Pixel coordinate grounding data
::::::::::
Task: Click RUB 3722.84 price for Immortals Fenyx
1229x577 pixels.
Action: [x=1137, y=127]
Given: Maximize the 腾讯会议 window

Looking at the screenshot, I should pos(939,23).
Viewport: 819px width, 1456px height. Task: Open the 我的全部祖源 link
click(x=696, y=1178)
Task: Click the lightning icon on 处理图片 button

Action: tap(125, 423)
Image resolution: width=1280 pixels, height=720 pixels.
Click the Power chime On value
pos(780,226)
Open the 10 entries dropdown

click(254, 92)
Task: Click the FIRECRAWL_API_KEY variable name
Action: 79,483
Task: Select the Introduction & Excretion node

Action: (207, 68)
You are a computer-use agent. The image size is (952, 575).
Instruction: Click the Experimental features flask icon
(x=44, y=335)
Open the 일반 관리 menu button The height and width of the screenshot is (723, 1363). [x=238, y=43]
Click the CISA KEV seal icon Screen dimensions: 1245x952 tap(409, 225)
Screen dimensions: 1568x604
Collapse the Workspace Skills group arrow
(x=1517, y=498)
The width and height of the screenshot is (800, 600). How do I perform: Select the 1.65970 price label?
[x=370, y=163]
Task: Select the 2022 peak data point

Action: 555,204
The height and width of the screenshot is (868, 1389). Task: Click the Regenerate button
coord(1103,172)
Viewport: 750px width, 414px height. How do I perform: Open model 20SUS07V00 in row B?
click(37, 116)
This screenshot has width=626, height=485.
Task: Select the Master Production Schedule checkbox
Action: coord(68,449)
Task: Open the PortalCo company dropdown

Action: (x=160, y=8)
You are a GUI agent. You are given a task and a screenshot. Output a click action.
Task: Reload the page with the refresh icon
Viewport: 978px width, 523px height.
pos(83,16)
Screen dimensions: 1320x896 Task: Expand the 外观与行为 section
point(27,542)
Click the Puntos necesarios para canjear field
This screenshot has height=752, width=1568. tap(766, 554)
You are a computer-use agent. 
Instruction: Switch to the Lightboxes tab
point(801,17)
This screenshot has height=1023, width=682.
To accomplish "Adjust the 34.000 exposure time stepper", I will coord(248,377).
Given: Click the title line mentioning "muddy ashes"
::::::::::
▶ **TASK INSTRUCTIONS**
Would you please copy the lines above, from the one holding "Task: Select the Introduction" through the last, and nothing else?

▶ **RESULT OF THE TASK**
Task: Select the Introduction & Excretion node

Action: (207, 68)
You are a computer-use agent. The image size is (952, 575).
Instruction: Click the Experimental features flask icon
(x=44, y=335)
Open the 일반 관리 menu button The height and width of the screenshot is (723, 1363). [x=238, y=43]
Click the CISA KEV seal icon Screen dimensions: 1245x952 tap(409, 225)
Screen dimensions: 1568x604
Collapse the Workspace Skills group arrow
(x=1517, y=498)
The width and height of the screenshot is (800, 600). How do I perform: Select the 1.65970 price label?
[x=370, y=163]
Task: Select the 2022 peak data point

Action: 555,204
The height and width of the screenshot is (868, 1389). Task: Click the Regenerate button
coord(1103,172)
Viewport: 750px width, 414px height. How do I perform: Open model 20SUS07V00 in row B?
click(37, 116)
This screenshot has width=626, height=485.
Task: Select the Master Production Schedule checkbox
Action: coord(68,449)
Task: Open the PortalCo company dropdown

Action: (x=160, y=8)
You are a GUI agent. You are given a task and a screenshot. Output a click action.
Task: Reload the page with the refresh icon
Viewport: 978px width, 523px height.
pos(83,16)
Screen dimensions: 1320x896 Task: Expand the 外观与行为 section
point(27,542)
Click the Puntos necesarios para canjear field
This screenshot has height=752, width=1568. tap(766, 554)
You are a computer-use agent. 
Instruction: Switch to the Lightboxes tab
point(801,17)
This screenshot has height=1023, width=682.
To accomplish "Adjust the 34.000 exposure time stepper", I will coord(248,377).
Given: Click the title line mentioning "muddy ashes"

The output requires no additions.